Le kidnapping d'Ava fut un électrochoc pour le jeune Leo âgé de neuf ans. Les ravisseurs n'étaient pas de simples ravisseurs, mais des vampires ; et ce qu'ils exigeaient en rançon, pas une simple somme d'argent que leur père aurait pu aisément payer, mais des litres et des litres de sang qui appartenaient au clan tout entier.

Le verdict tomba aussi absurde que cruel pour l'enfant qui voyait la vie d'un être cher menacée. Ava qui croyait faire partie de leur famille, Ava qui les aimait tendrement, Ava qui ignorait tout de leur double vie, allait peut-être mourir sans que leur père ne fasse rien, tout bonnement parce que le clan refusait de compromettre la survie du plus grand nombre pour une humaine, alors que c'était leur trafic la cause de son enlèvement. 
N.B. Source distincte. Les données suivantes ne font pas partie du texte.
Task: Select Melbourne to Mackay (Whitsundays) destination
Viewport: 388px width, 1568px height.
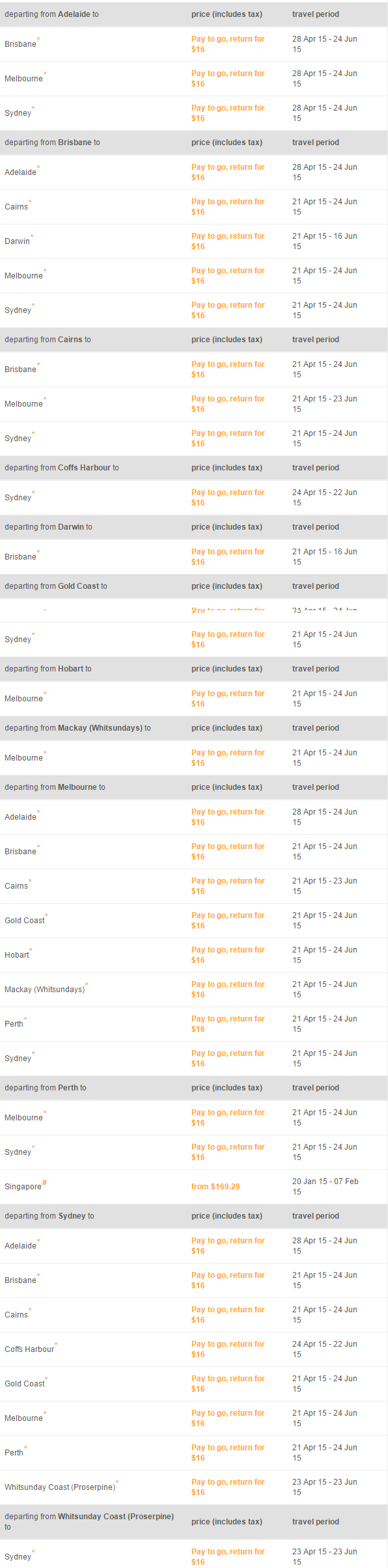Action: tap(44, 990)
Leo pleura toutes les larmes de son corps ; Jäger, lui, demeura stoïque et silencieux. Pas une fois, il n'adressa la parole à son garçon jusqu'à la fin de cet épisode traumatisant.
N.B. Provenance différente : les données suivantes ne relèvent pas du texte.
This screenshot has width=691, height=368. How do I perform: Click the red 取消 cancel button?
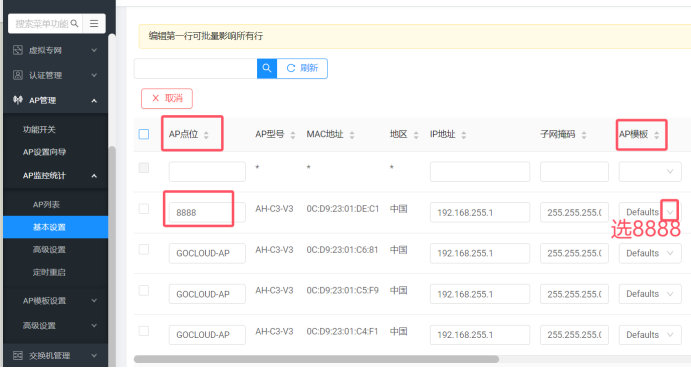click(167, 98)
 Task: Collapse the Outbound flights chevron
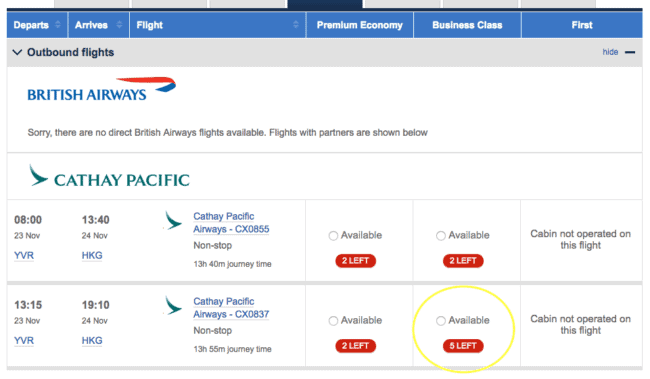[17, 52]
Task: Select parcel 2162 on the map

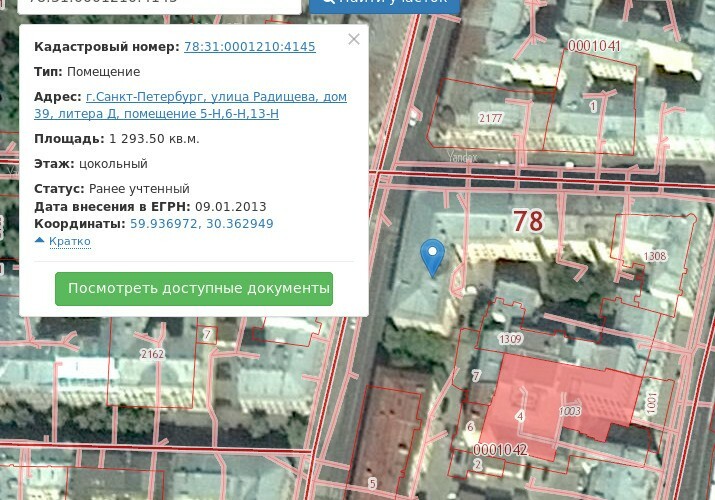Action: (x=153, y=354)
Ava finit par rentrer, ramenée par le maître au bout des deux mois les plus longs de sa vie, et le simulacre de famille qu'ils formaient put recommencer. Mais, Leo avait ouvert les yeux sur le mensonge dans lequel ils vivaient, il n'arrivait plus à les refermer, et chaque fois qu'il embrassait sa sœur chérie, il savait qu'elle ne l'était pas, qu'elle ne le serait jamais, et qu'il lui mentait.
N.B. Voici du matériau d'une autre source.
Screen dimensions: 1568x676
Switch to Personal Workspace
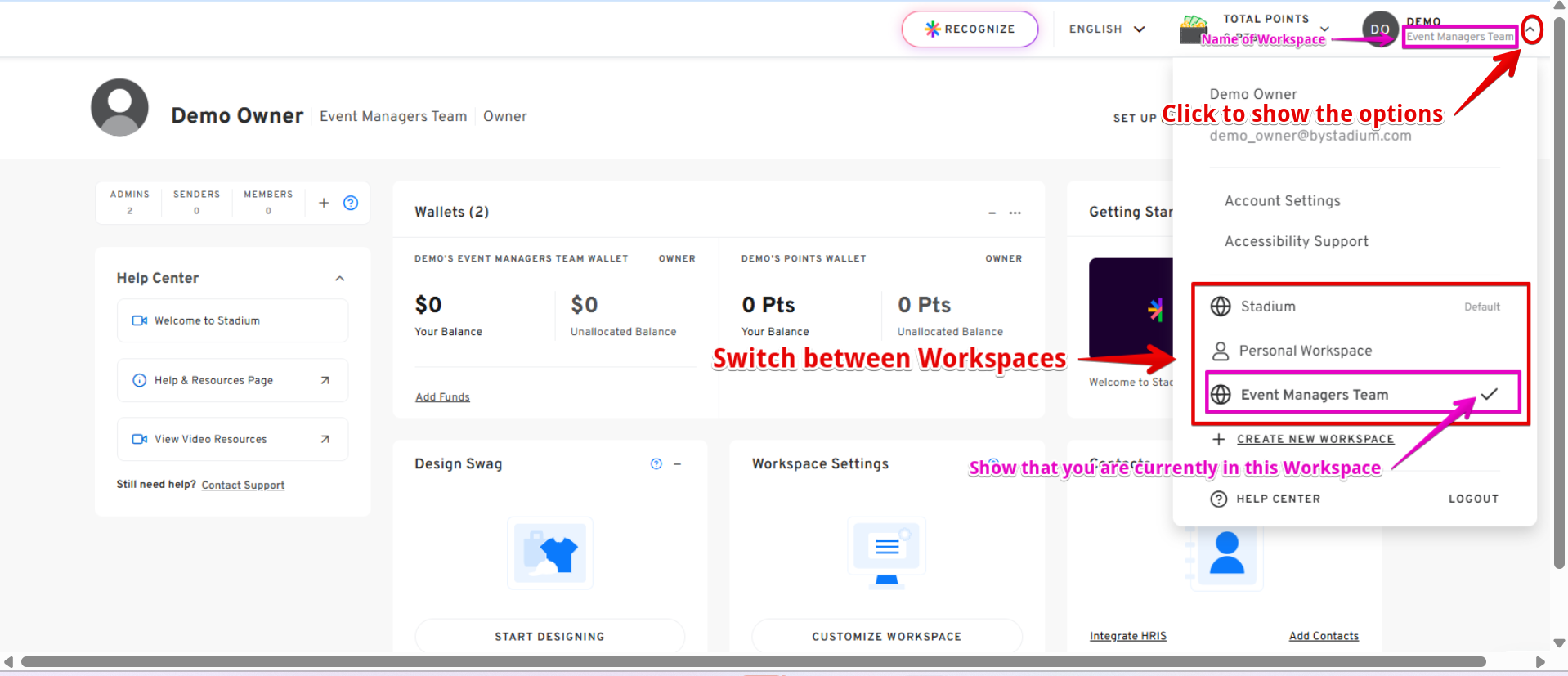(1305, 351)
L'enlèvement laissa aux enfants des séquelles psychologiques profondes, et pendant que Jäger, accablé de culpabilité, démissionnait de son rôle de père, Leo et Ava trouvaient l'un dans l'autre le remède à leur insécurité. Elle cherchait en lui une protection contre le monde extérieur qui l'angoissait, et lui profitait de cette proximité pour soigner sa peur maladive qu'elle disparaisse comme sa mère avant elle. Ensemble, ils se renforçaient dans un système solidaire, une bulle que même Ewen et Molly n'arrivaient plus à pénétrer. Ces derniers avaient tiré la sonnette d'alarme, mais les adultes arguaient que ça leur passerait. Et ainsi, trois années s'étaient écoulées, durant lesquelles Leo et Ava avaient dormi lovés l'un contre l'autre dans un sac de couchage sous le lit du premier, jusqu'à ce que Jäger se dise finalement en remarquant l'état d'un caleçon de son fils qu'il était peut-être temps que garçon et fille retournent chacun dans sa chambre, une décision tardive et culpabilisante pour Leo, qui n'y voyant aucun mal, continua de coucher dans le lit d'Ava dès que leur père avait le dos tourné.